Life insurance firm settles multiple incidents dating back to 2017
A life insurance company that suffered three separate data breaches in one year has agreed to pay a $1 million settlement for breaking US healthcare data privacy regulations.
Aetna Life Insurance Company, based in Connecticut, US, will pay the sum to the Office for Civil Rights (OCR) at the US Department of Health and Human Services (HSS), after it admitted the 2017 breaches violated rules.
It will also adopt a corrective plan, a statement from the HSS reads, following the violations of the Health Insurance Portability and Accountability Act (HIPAA).
The first incident on April 27, 2017, breached 5,002 individuals’ data, including protected health information (PHI), names, and insurance details.
The HHS release explains: “Two web services used to display plan-related documents to health plan members allowed documents to be accessible without login credentials and subsequently indexed by various internet search engines”.

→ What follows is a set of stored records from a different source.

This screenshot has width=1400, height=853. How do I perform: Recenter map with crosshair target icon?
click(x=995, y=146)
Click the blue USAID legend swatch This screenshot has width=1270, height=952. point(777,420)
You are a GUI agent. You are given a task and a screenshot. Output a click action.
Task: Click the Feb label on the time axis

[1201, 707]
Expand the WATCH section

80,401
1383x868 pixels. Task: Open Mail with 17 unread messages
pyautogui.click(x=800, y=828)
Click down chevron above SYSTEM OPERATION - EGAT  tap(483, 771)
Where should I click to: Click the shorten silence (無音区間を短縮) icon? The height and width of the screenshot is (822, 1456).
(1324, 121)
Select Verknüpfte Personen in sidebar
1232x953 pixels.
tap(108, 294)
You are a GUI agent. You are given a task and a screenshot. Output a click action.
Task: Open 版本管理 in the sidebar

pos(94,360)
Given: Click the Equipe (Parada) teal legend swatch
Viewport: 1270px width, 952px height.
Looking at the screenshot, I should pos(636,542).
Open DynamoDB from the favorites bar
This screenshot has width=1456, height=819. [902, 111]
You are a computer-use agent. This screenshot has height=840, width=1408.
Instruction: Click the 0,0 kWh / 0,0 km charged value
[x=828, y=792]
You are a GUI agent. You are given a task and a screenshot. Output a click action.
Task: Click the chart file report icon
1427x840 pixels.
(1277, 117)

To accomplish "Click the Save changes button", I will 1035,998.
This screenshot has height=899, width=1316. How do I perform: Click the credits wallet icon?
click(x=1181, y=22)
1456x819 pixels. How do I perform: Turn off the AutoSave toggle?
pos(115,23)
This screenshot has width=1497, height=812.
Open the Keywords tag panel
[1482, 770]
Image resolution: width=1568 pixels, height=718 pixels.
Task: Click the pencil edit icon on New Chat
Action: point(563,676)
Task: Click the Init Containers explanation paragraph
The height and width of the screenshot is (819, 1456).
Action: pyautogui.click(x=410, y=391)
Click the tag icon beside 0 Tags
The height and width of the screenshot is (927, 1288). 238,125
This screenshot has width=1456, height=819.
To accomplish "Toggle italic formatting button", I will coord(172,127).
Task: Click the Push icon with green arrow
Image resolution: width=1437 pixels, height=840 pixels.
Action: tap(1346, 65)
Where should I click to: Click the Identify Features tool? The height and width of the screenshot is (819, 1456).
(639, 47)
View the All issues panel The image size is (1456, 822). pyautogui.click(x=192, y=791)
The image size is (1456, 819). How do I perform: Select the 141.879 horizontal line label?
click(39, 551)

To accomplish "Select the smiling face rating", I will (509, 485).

Later that year, on July 28, Aetna customers complained that benefit notices mailed using window envelopes left their personal medical details visible.
The words ‘HIV medication’ could reportedly be seen. Aetna said that 11,887 people were affected by this second breach.
Finally, on September 25, 2017, a letter sent to Aetna plan members contained the name and logo of the atrial fibrillation (irregular heartbeat) research study in which they were participating, on the envelope.
Aetna reported that 1,600 individuals were affected by this lapse.
An OCR investigation ruled that in addition to the human error breaches, Aetna failed to perform regular evaluations of the security of its electronic PHI (protected health information); failed to implement procedures to verify the identity of those seeking access to electronic PHI; did not limit PHI disclosures to the minimum necessary; and failed to implement appropriate administrative, technical, and physical safeguards to protect the privacy of PHI.
“When individuals contract for health insurance, they expect plans to keep their medical information safe from public exposure,” said OCR Director Roger Severino.
“Unfortunately, Aetna’s failure to follow the HIPAA Rules resulted in three breaches in a six-month period, leading to this million-dollar settlement.”
Although a million-dollar settlement may indeed sound extreme, it is far from the largest penalty to have been enforced as a result of HIPAA violations.
The biggest payout to date was agreed in 2018, when health insurance company Anthem paid OCR a $16 million settlement.
The privacy violation settlement relates to a high profile cyber-attack between December 2014 and January 2015, which resulted in the personally identifiable information of 79 million people being exposed.
Names, dates of birth, and Social Security numbers were among the details stolen in the hack.
A statement from the Department of Health and Human Services blamed Anthem’s “inappropriate” security measures.
However, a spokesperson from the insurance company at the time said it did not accept any wrongdoing.